It’s been a while since I’ve posted a cooking blog, but I recently did my own personal take on a classic comfort food, Chicken Parmesan. The idea for the recipe came out of a poorly executed replacement sauce a few weeks back. When Heather, suggested that it could be turned into a slightly different variation on Chicken Parm. And last week after figuring some details out I made it and it tastes amazing! Not to mention it gives the dish a little more communal feel and makes it super easy to scale up or down.

It can be a bit messy.

Preparation: 10 Minutes
Cooking: 30 Minutes
Total: 40 Minutes

Boneless Skinless Chicken Breasts or Thighs (Both work)
1 Can Pizza or Marinara Sauce
Panko Breadcrumbs
1/4 Cup Flour
1 Tbs Garlic Powder
2 Eggs
Parmesan Cheese
Pizza Mozzarella

Preheat the oven to 400F. Cut the chicken into bite-sized pieces, place in a zip-lock bag with the flour. Shake until the chicken is coated in the flour. Whisk the eggs in a separate container, and place the breadcrumbs, garlic powder, and parmesan cheese in another. Move the floured chicken into the egg wash, allow the chicken to be fully coated. Then place in the seasoned breadcrumbs. Coat the chicken pieces fully. Transfer the chicken to a greased glass dish and cover in your pizza/marinara sauce. Place in the oven and cook for 20 minutes.

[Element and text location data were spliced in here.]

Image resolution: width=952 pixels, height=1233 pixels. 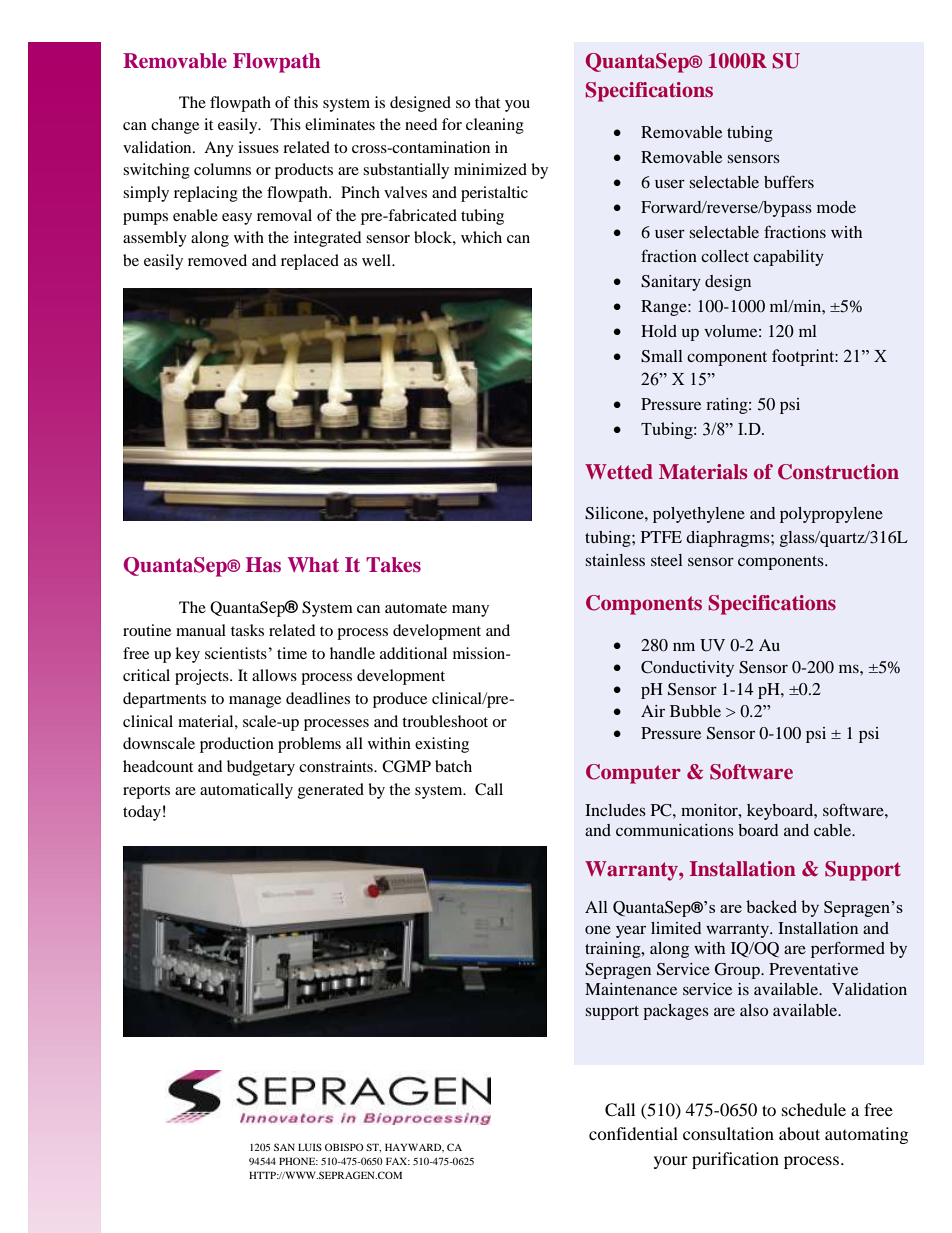 I want to click on confidential, so click(x=633, y=1133).
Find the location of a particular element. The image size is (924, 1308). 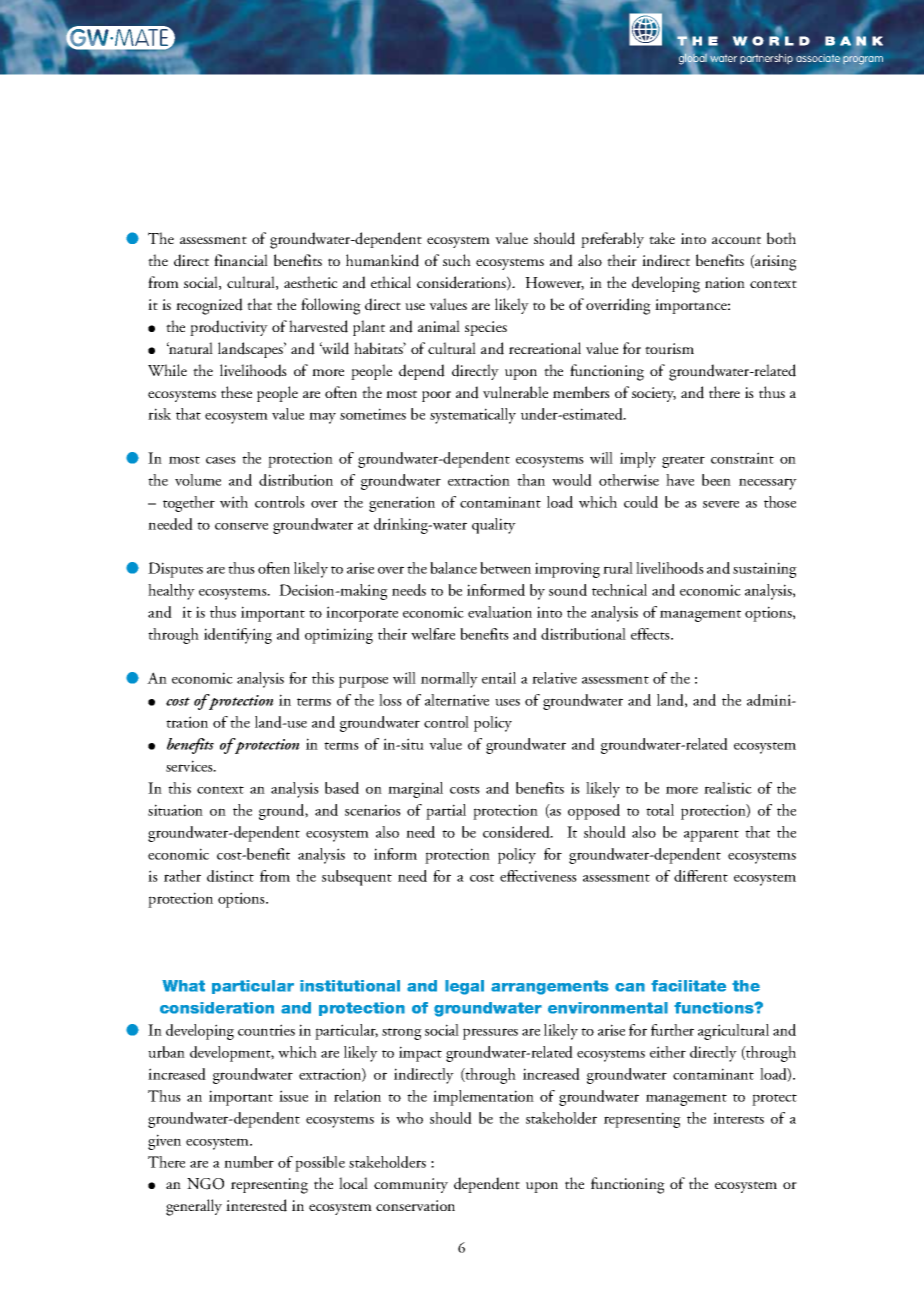

alternative is located at coordinates (457, 700).
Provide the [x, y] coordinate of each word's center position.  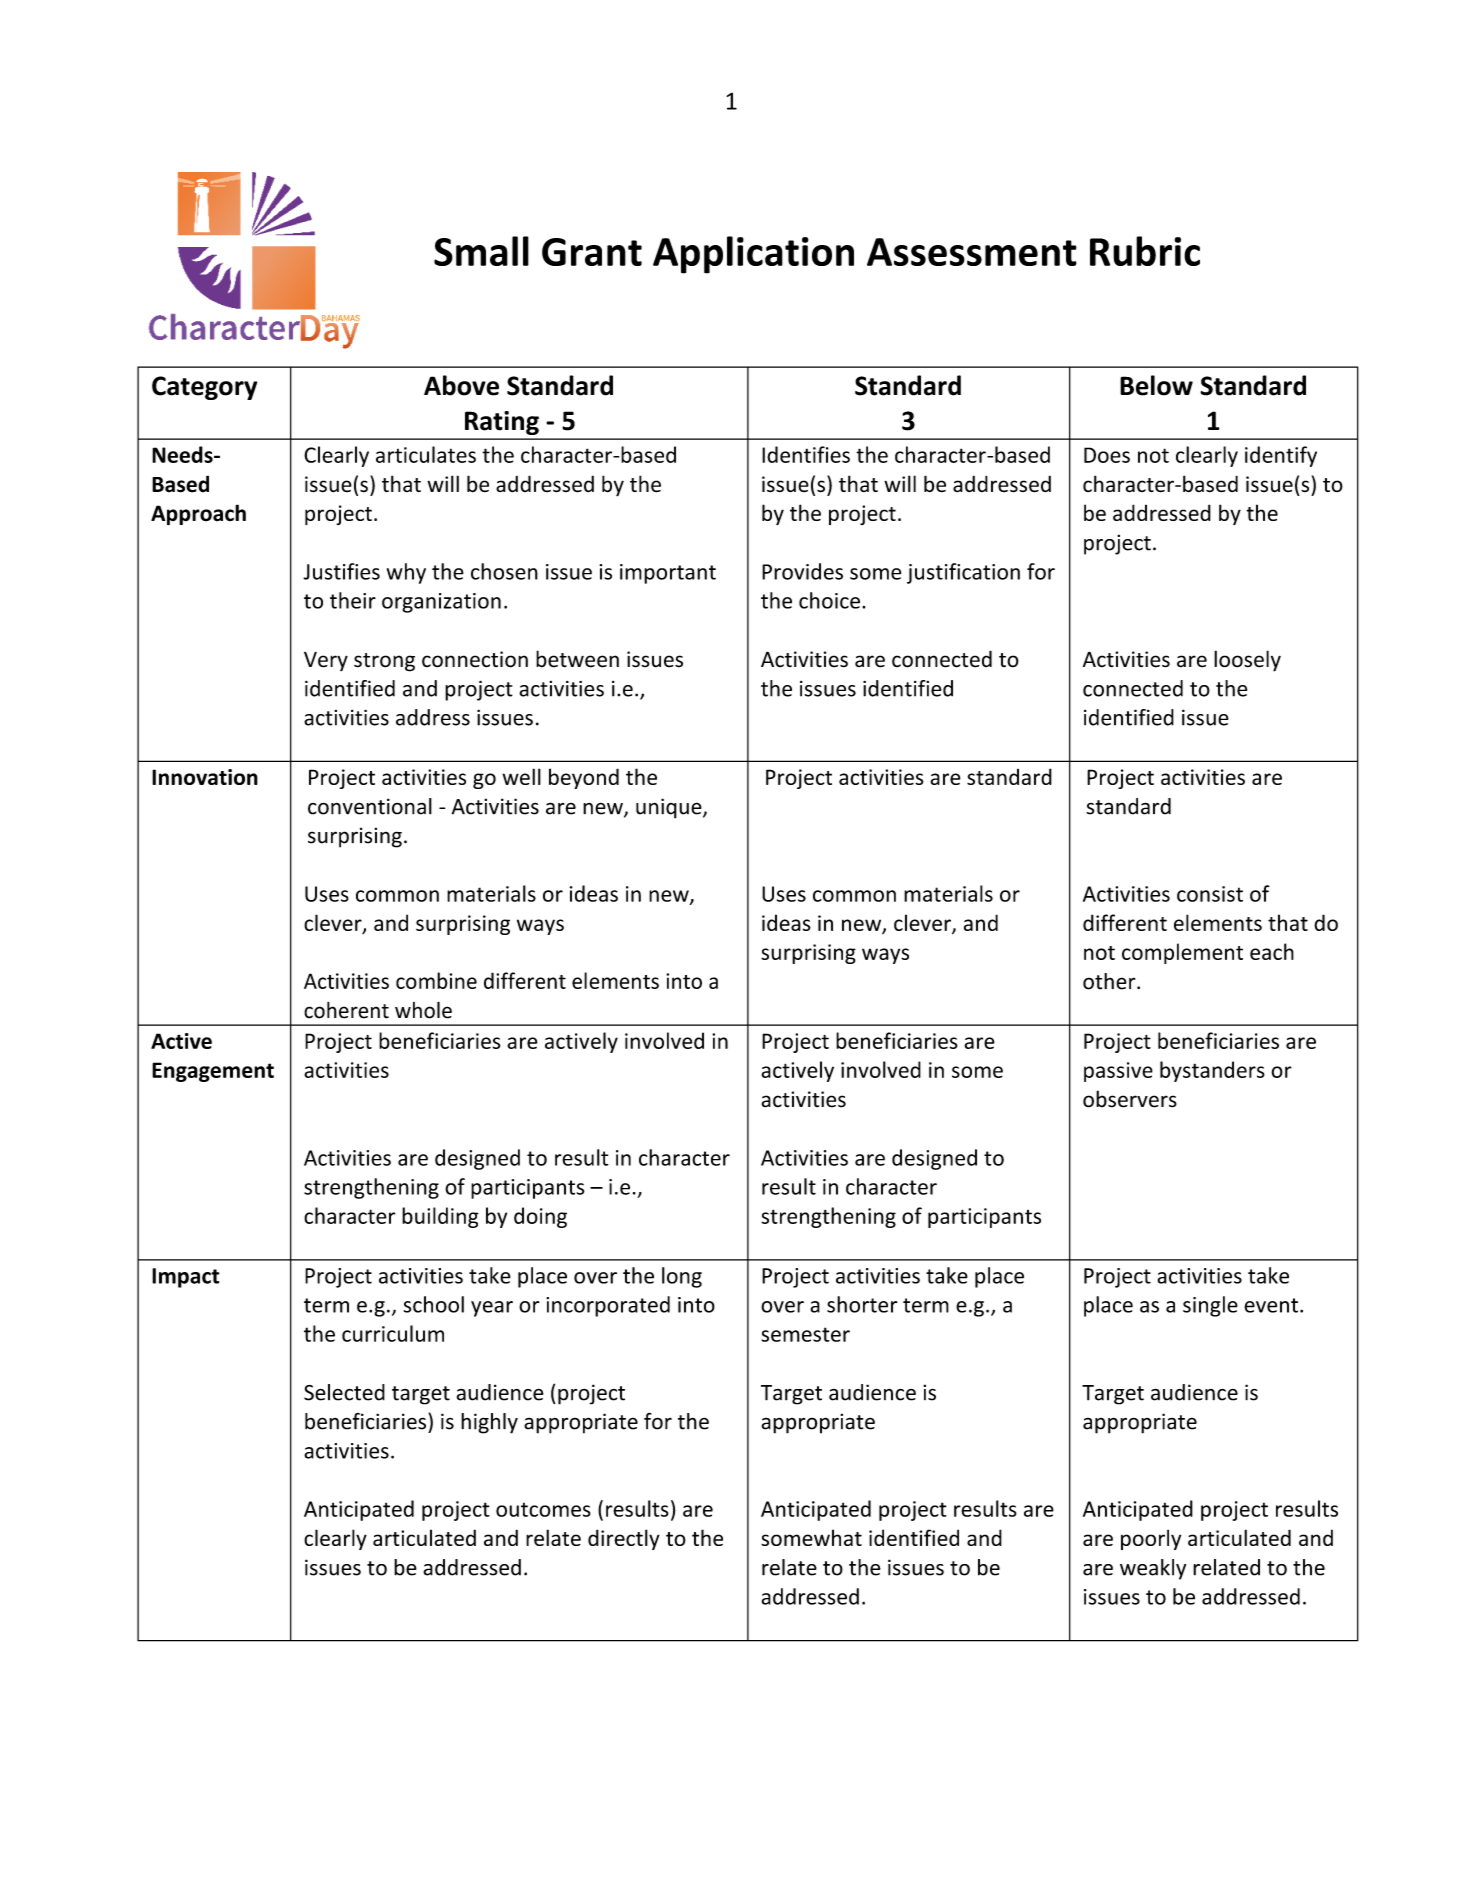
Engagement [213, 1072]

At this point, get the water boiling and cook the pasta to al dente. Once the chicken has been in the oven for 20 minutes, remove and place the shredded pizza mozzarella and put back in the oven for another 10 minutes. Once all is cooked, plate the pasta, put the chicken on top, add extra sauce and parmesan cheese if you so desire. Serve and Enjoy!